Nur beim Amtsgericht, also beim Strafrichter und beim Schöffengericht, ist auch der wesentliche Inhalt der Einlassung des Angeklagten und der Aussagen der Zeugen und Sachverständigen zu protokollieren (sogenanntes Inhaltsprotokoll), wenn nicht das Urteil rechtskräftig ist (§ 273 Absatz 2 StPO).

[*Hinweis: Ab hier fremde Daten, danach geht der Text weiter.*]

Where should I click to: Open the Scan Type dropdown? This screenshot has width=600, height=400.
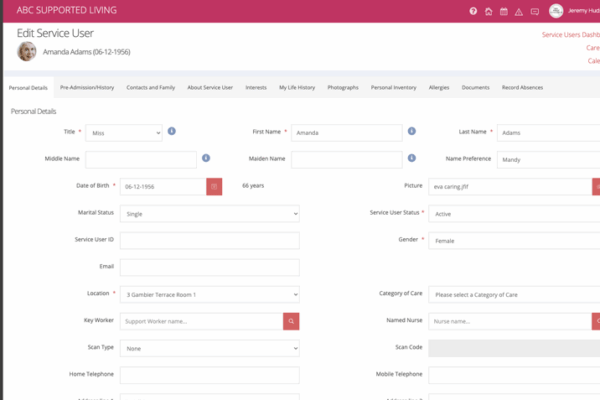(x=209, y=348)
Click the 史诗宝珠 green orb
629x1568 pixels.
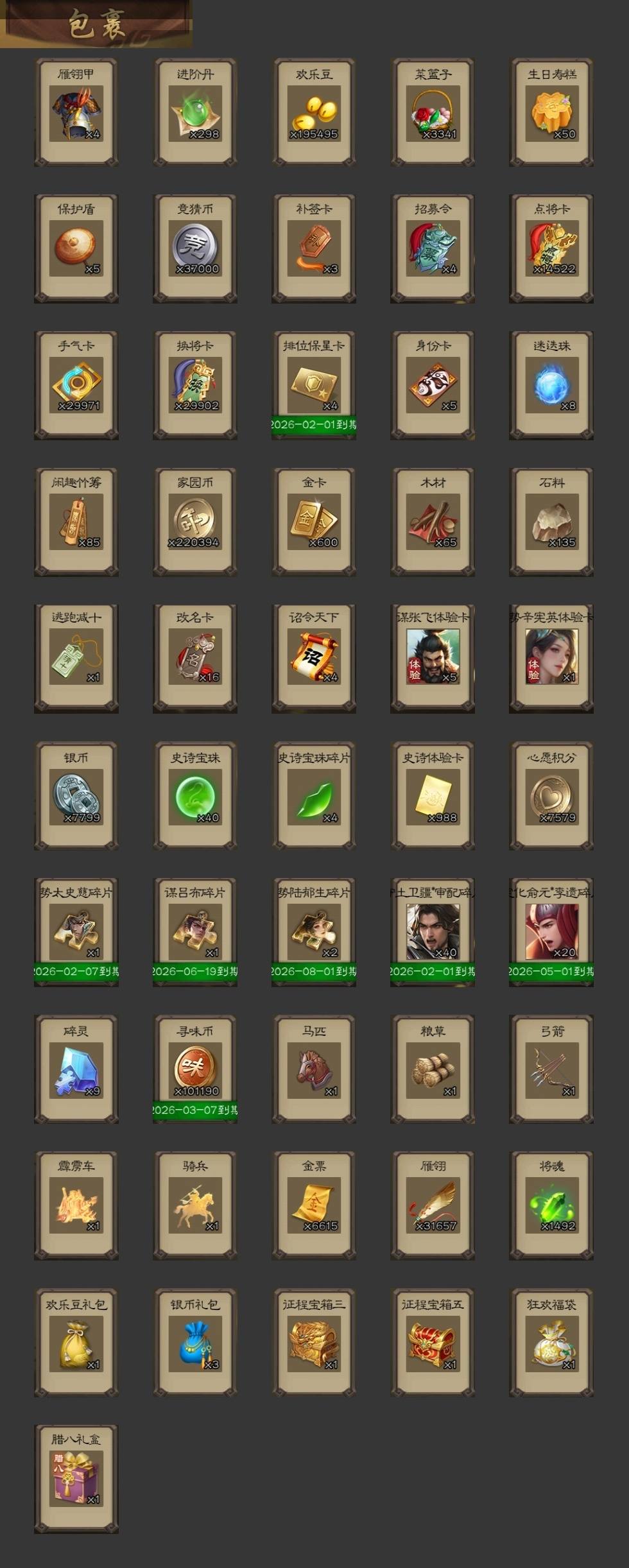click(x=195, y=797)
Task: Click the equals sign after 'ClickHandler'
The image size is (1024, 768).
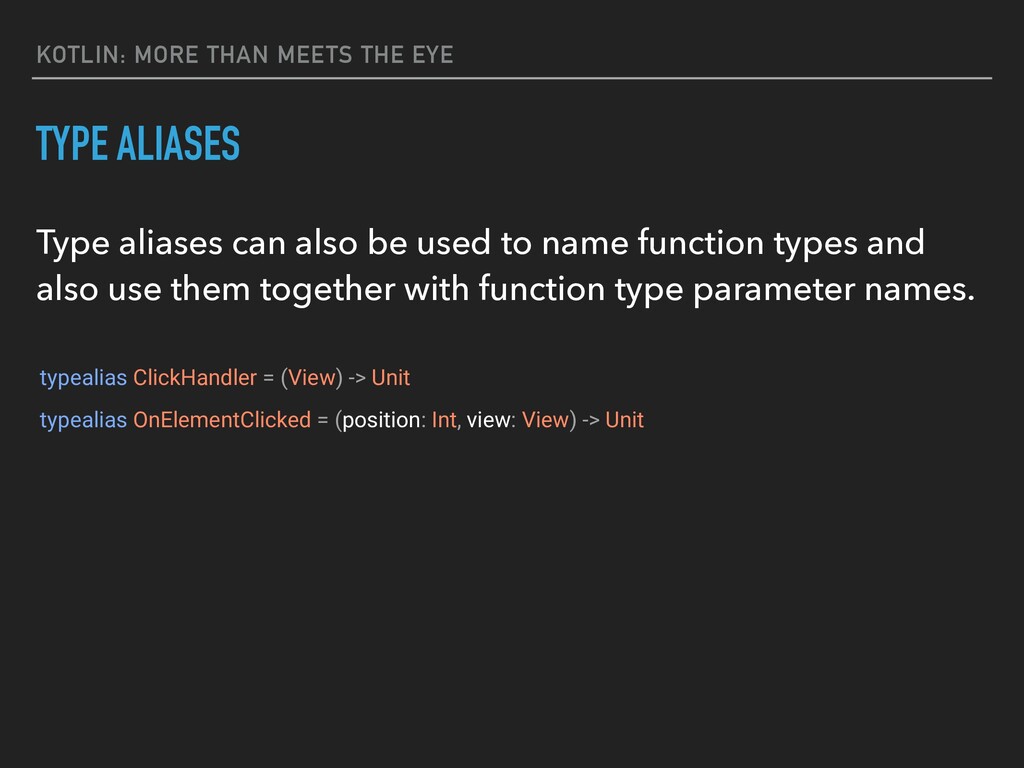Action: (x=268, y=378)
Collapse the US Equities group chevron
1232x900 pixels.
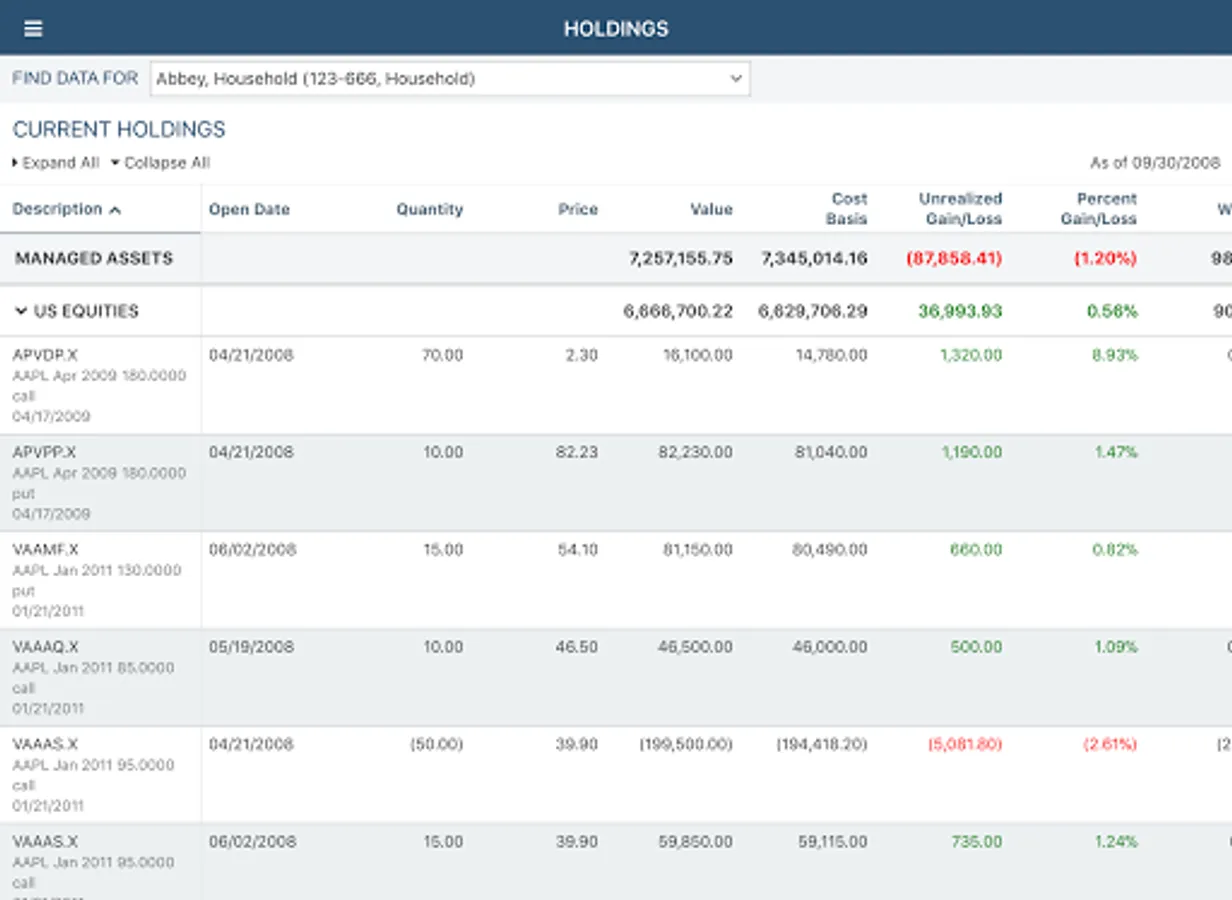21,311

Beim Landgericht und beim Oberlandesgericht wird hingegen nur die Tatsache der Vernehmung als solche, nicht auch der Inhalt der Vernehmung, protokolliert. Denn nur im Berufungsverfahren, das aber nur gegen Urteile des Amtsgerichts stattfindet (§ 312 StPO), gestattet § 325 StPO es unter Umständen, „bei der Berichterstattung und der Beweisaufnahme […] Protokolle über Aussagen der in der Hauptverhandlung des ersten Rechtszuges vernommenen Zeugen und Sachverständigen […] [zu] verlesen“, um eine neuerliche Vernehmung der betreffenden Zeugen oder Sachverständigen überflüssig zu machen. Urteile des Landgerichts und des Oberlandesgerichts können aber nur mit der Revision angefochten werden, § 135, § 121 Abs. 1 Nr. 1 Gerichtsverfassungsgesetz. Dort können nur Fehler des angefochtenen Urteils oder des Verfahrens gerügt werden, Beweiserhebungen finden grundsätzlich nicht statt. Die Strafprozessordnung geht davon aus, dass die Angaben der Zeugen und Sachverständigen in Urteilen der Land- und Oberlandesgerichte in allen wesentlichen Einzelheiten richtig wiedergegeben werden, schließt jedoch die Möglichkeit von auf Widersprüche zwischen Protokoll und Urteil gestützten Verfahrensrügen nicht von vornherein aus (siehe unter Beweiskraft).[2]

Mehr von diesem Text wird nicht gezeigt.